His tribe has now "disowned" him because he agreed to serve as ambassador to Israel, which has a peace treaty with Jordan.
This is a particularly harsh punishment: it means that Obeidat would no longer enjoy the backing of his tribe.
Clans often "disown" one of their members when he or she is involved in an extremely serious crime or an act of treason.
It also means that he and his wife and children would be boycotted by the tribe for the rest of their lives.
Obeidat is courageous not only because he decided openly to challenge his tribe, but also for rejecting a $5 million bribe that was offered to him by the tribe in return for turning down the offer.
The tribe had also offered to nominate him as as its candidate in the upcoming parliamentary election, but Obeidat insisted on rejecting that offer, as well.
A defiant Obeidat is set to assume his new job this week after presenting his credentials to President Shimon Peres.
"By accepting this post, he has crossed all the red lines," the Obeidat tribe said in a statement published last week. "The tribe was and remains loyal to the liberation of all Palestinian land, from the [Jordan] river to the [Mediterranean] sea."
The Jordanian tribe is now planning a huge rally against Israel that will coincide with the ambassador's arrival in Tel Aviv. Other tribes have been invited to join the rally, posing a major and unprecedented challenge to the monarchy.
By coming out against the decision to appoint a new ambassador to Israel, the Obeidat tribe is openly challenging King Abdullah and questioning his policies and decisions.
The Obeidat's response to the appointment of the new ambassador is a sign of increased tensions between Jordan's King Abdullah II and the kingdom's Bedouin tribes.
This is not about hating Israel as much as it is about King Abdullah losing the traditional support and loyalty of his kingdom's tribes.
Some of these tribes have recently come out in public against the beleaguered monarch, who is already facing strong criticism for failing to implement meaningful reforms and combat rampant corruption.
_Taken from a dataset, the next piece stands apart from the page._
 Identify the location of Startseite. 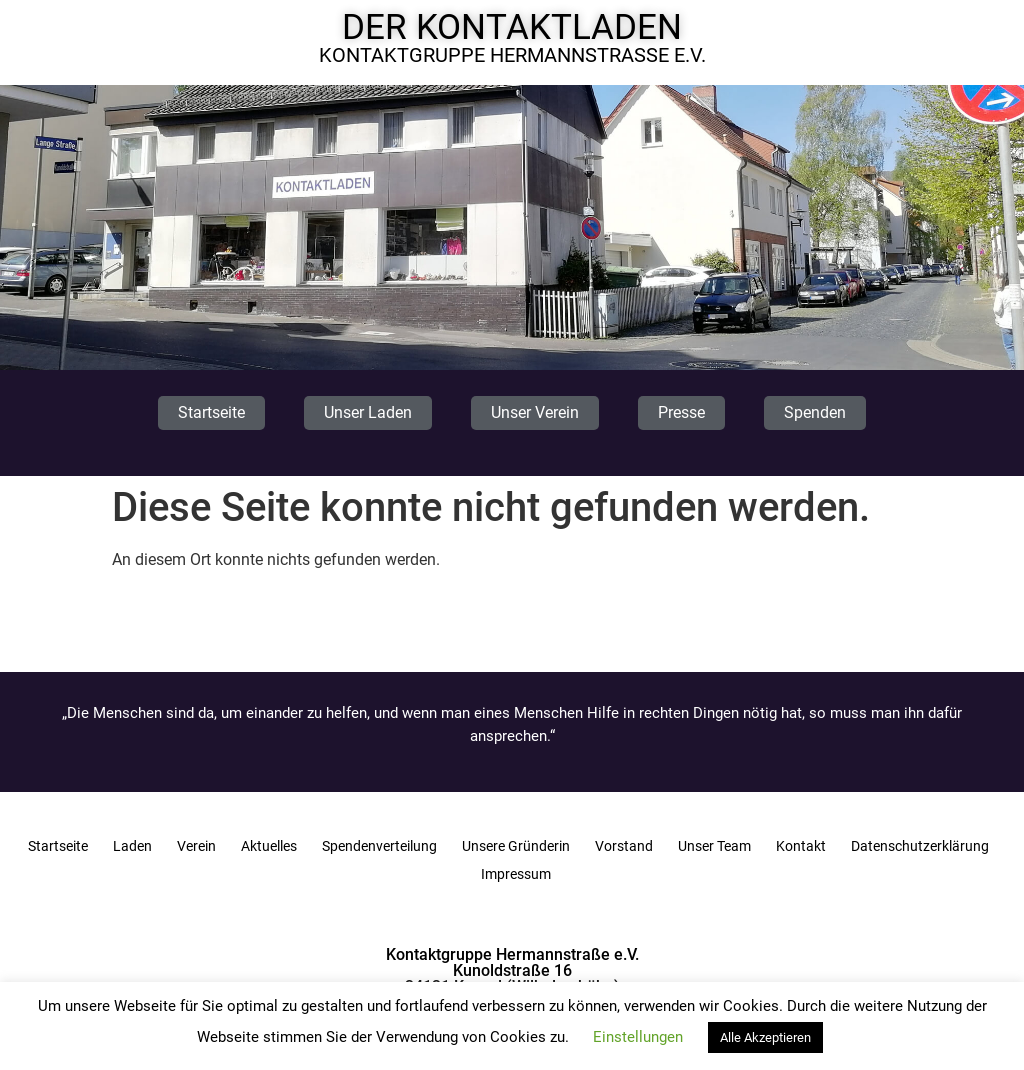
(58, 846).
Yet these tribes have also stopped the Jordanian authorities from taking legal action against members who are suspected of corruption and other crimes.
Some of the tribes, according to sources in Amman, have formed alliances with the king's Muslim Brotherhood rivals, who are spearheading the current wave of anti-government protests in Jordan.
There is nothing that King Abdullah can do at this stage other than attempt to "compensate" or "appease" his erstwhile supporters, probably by offering them financial aid and government jobs.
If the king fails to do so, his kingdom will be headed toward more instability in the coming weeks and months.